# BRIEF
From the entries below, reproduce exactly the line containing "ბათუმი (89, 2238)", the line containing "კრწანისის ტყეპარკში „არაბული", and every line in between, with nothing added.

[SUPPLIED MATERIAL — start]

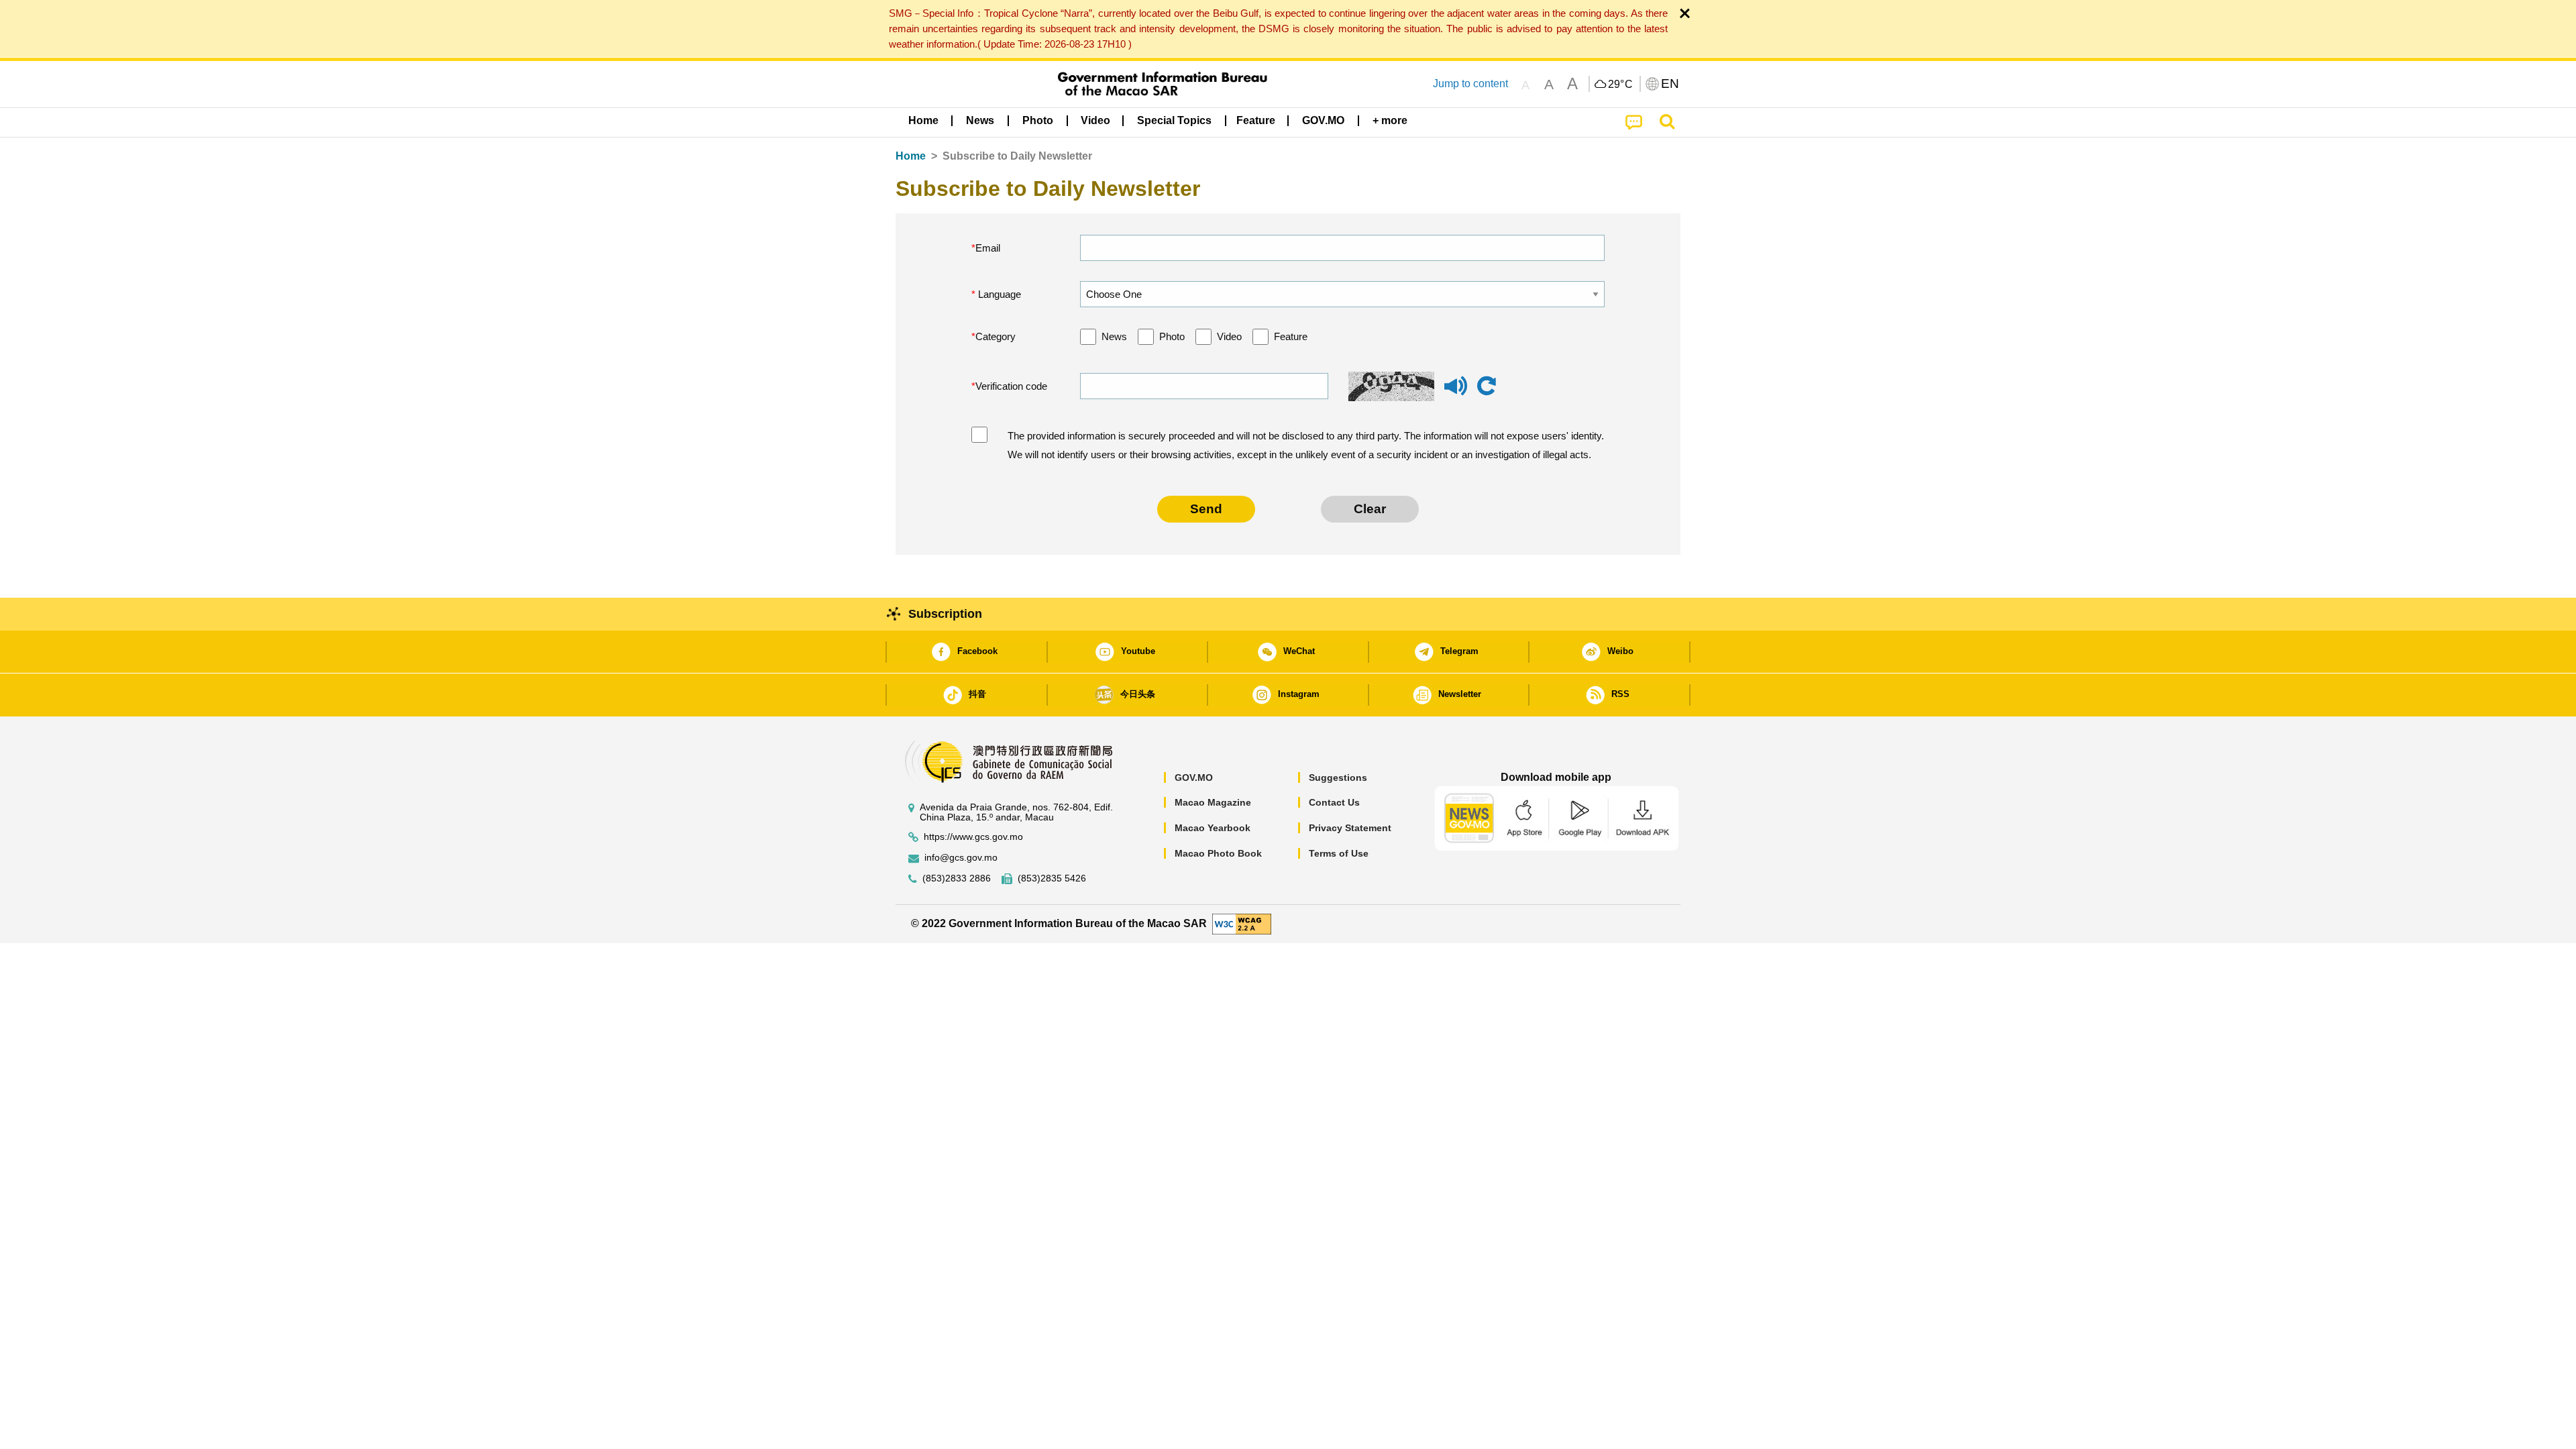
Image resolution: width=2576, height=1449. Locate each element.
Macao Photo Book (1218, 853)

[SUPPLIED MATERIAL — finish]
[SUPPLIED MATERIAL — start]

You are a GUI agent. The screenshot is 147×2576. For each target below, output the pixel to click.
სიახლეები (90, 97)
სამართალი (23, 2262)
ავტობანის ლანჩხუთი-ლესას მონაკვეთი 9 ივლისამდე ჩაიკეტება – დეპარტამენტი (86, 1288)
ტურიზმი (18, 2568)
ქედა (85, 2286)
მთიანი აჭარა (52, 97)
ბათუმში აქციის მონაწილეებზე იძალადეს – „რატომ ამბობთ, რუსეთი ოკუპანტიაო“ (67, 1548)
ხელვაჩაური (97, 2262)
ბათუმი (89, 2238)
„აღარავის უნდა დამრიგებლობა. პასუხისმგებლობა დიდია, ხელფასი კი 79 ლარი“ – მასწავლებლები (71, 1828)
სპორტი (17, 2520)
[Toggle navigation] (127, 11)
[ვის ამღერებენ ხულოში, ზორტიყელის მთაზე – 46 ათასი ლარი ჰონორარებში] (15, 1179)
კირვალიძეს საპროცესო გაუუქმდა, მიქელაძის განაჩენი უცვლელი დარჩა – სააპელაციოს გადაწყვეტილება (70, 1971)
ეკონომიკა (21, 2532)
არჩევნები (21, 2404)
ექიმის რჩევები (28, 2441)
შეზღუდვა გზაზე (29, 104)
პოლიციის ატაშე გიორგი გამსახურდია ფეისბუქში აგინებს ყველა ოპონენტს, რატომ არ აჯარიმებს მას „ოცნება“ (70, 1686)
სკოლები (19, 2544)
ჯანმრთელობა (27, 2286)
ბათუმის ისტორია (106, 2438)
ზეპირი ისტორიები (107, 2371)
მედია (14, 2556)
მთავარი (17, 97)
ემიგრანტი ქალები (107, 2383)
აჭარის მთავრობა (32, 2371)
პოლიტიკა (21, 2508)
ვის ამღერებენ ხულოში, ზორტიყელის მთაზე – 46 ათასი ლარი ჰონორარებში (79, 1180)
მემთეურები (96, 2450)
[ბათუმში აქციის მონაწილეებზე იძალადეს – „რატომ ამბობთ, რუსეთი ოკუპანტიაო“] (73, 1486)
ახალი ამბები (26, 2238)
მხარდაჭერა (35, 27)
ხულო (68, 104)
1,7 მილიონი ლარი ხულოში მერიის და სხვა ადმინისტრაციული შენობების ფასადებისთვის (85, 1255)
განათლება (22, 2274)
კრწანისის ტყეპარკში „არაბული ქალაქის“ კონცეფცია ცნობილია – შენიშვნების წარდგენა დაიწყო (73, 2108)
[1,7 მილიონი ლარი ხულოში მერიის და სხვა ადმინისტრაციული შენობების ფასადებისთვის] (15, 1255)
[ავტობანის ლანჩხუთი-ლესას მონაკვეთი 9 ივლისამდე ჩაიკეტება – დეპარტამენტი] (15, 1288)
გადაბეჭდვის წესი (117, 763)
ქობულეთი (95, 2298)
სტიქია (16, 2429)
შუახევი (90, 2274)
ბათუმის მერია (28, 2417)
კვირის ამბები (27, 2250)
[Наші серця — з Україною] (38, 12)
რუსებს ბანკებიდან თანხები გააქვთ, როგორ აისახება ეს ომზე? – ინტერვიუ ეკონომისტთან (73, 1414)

[SUPPLIED MATERIAL — finish]

# RESULT OF THIS EXERCISE
ბათუმი (89, 2238)
„აღარავის უნდა დამრიგებლობა. პასუხისმგებლობა დიდია, ხელფასი კი 79 ლარი“ – მასწავლებლები (71, 1828)
სპორტი (17, 2520)
[Toggle navigation] (127, 11)
[ვის ამღერებენ ხულოში, ზორტიყელის მთაზე – 46 ათასი ლარი ჰონორარებში] (15, 1179)
კირვალიძეს საპროცესო გაუუქმდა, მიქელაძის განაჩენი უცვლელი დარჩა – სააპელაციოს გადაწყვეტილება (70, 1971)
ეკონომიკა (21, 2532)
არჩევნები (21, 2404)
ექიმის რჩევები (28, 2441)
შეზღუდვა გზაზე (29, 104)
პოლიციის ატაშე გიორგი გამსახურდია ფეისბუქში აგინებს ყველა ოპონენტს, რატომ არ აჯარიმებს მას „ოცნება“ (70, 1686)
სკოლები (19, 2544)
ჯანმრთელობა (27, 2286)
ბათუმის ისტორია (106, 2438)
ზეპირი ისტორიები (107, 2371)
მედია (14, 2556)
მთავარი (17, 97)
ემიგრანტი ქალები (107, 2383)
აჭარის მთავრობა (32, 2371)
პოლიტიკა (21, 2508)
ვის ამღერებენ ხულოში, ზორტიყელის მთაზე – 46 ათასი ლარი ჰონორარებში (79, 1180)
მემთეურები (96, 2450)
[ბათუმში აქციის მონაწილეებზე იძალადეს – „რატომ ამბობთ, რუსეთი ოკუპანტიაო“] (73, 1486)
ახალი ამბები (26, 2238)
მხარდაჭერა (35, 27)
ხულო (68, 104)
1,7 მილიონი ლარი ხულოში მერიის და სხვა ადმინისტრაციული შენობების ფასადებისთვის (85, 1255)
განათლება (22, 2274)
კრწანისის ტყეპარკში „არაბული ქალაქის“ კონცეფცია ცნობილია – შენიშვნების წარდგენა დაიწყო (73, 2108)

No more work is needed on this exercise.